Hurt people hurt people. It's an unavoidable truth.
I have been working on the end of the story of my time at Marble and I've been struggling with taking an honest look at who I was when I left that place and how I did it. It was an ugly time for me and I have to own a lot of mistakes and the pain that I inflicted on a lot of people in the process. It's not fun. It's not comfortable. But as with every other season of my life, it is imperative for me to take responsibility and look my failures full in the face. To not whitewash or rewrite history. To tell the truth however shameful and heartbreaking it is for me.
As I began to ask other people about that time in my life, the feedback was almost universally aimed at my deviation from the moral standards and principles I had been raised with. My breech of relationship with David and the community. My "infidelity" when I began dating - or as it was termed to me: "sleeping" with other people.
The hot shame of facing other people's version of these memories is searing and real, but no less valuable to the process I am in. It forces me to recognize the damage I inflicted, whether I agree with the standards used to measure my failures or not. It isn't about what other people thought, or think of me, it's about hurt I caused to them and others... and it's very real.
As I began to break away from the sheltered life I had grown up in, I was still very much a child. I had limited experience with the "real world" - or so I thought.

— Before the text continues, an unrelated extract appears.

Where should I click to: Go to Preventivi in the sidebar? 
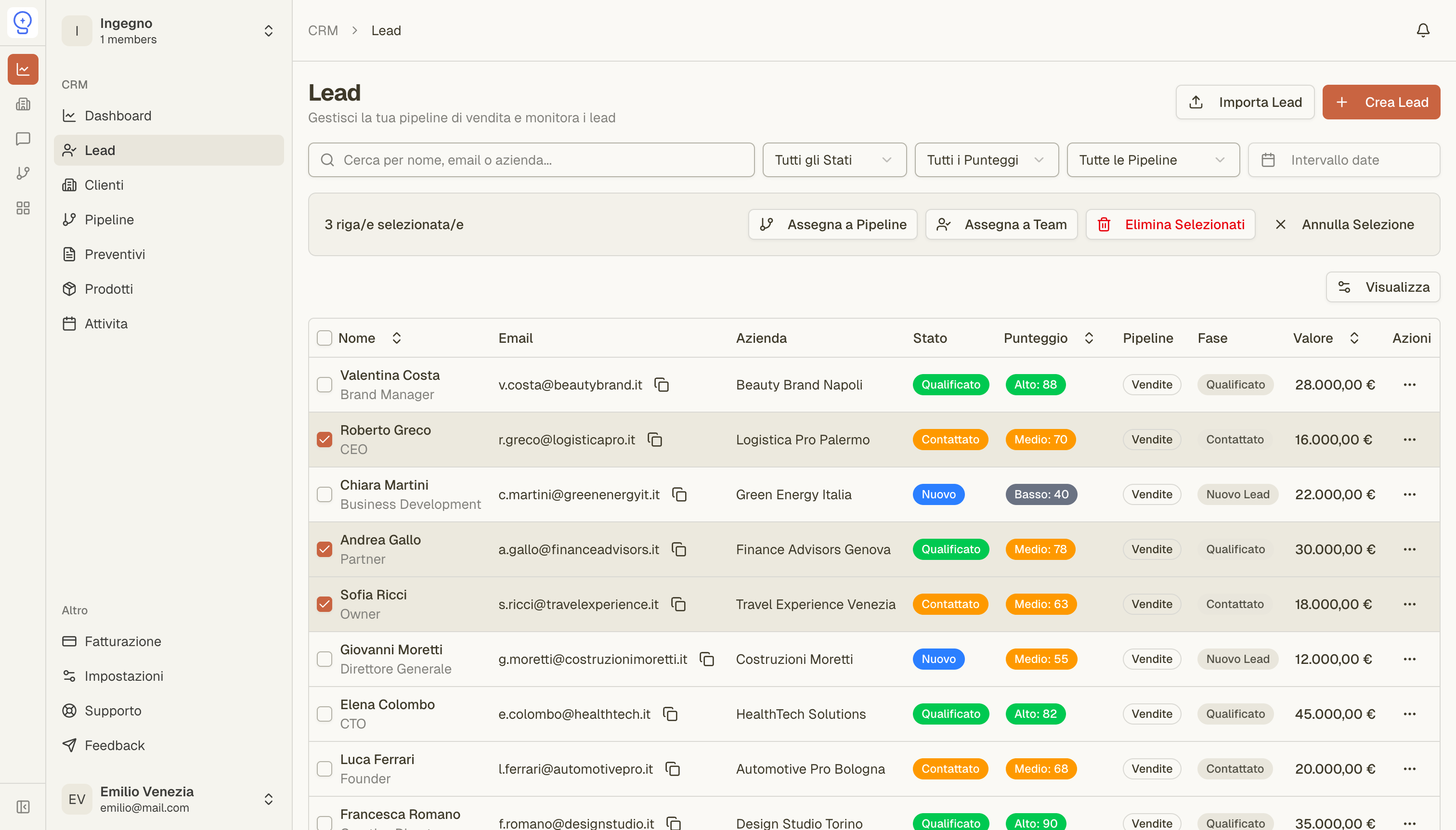115,254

In my imagination David had been a caricature of evil that rarely occurred in normal, all-American life. Turns out, nearly 30 years later, I have to admit that abuse, control, narcissism, manipulation and sexual infidelity are the norm out here in the "real world," not the deviation.
I plunged headlong into dating like a unbroken pony out of the round pen for the first time, with no expectation of consequence to myself or my children. I was unbridled, but I was injured in ways that I refused to admit. I charged through life recklessly while the innocent victims of my rampage were drug along behind me with no say in the matter.
I sought out counseling a handful of times, but failed to find anyone very helpful in navigating my internal conversation. I eased my pain with alcohol and momentary substitutes for love. I was so intent on being wanted that I exposed myself to rejection over and over and over again, always with the same results.
Growing up with the belief that all of my Disney-esque dreams would come true if I followed the rules I saw laid out in scripture, I fell into the chaos of disillusion when I realized that neither god nor life works on such a regimented schedule. I decided that if being good had earned me such heartache and destruction, that there was no reason to be good any longer. I seared my conscience and attempted to reject consequence. This pathway was even more false than the religious one of my youth, with equally brutal fallout.
I cannot escape from or re-write the history that I have lived, I can only own it and recall it as part of my journey with the painful honesty it requires and try to find gratitude for this dark season in my life, and forgiveness for the damage that I inflicted on others, especially my children. All of these things, the loss, the heartbreak, the hardening of my conscience and the reawakening of my soul happened for reasons I may never fully understand, although this journey of storytelling has helped give me insight, closure and purpose.
As you read my story, I hope that the realness of my human experience is conveyed with the humility which it requires.
Nietzche said: "My formula for greatness in a human being is amor fati: that one wants nothing to be different, not forward, not backward, not in all eternity. Not merely bear what is necessary, still less conceal it... but love it."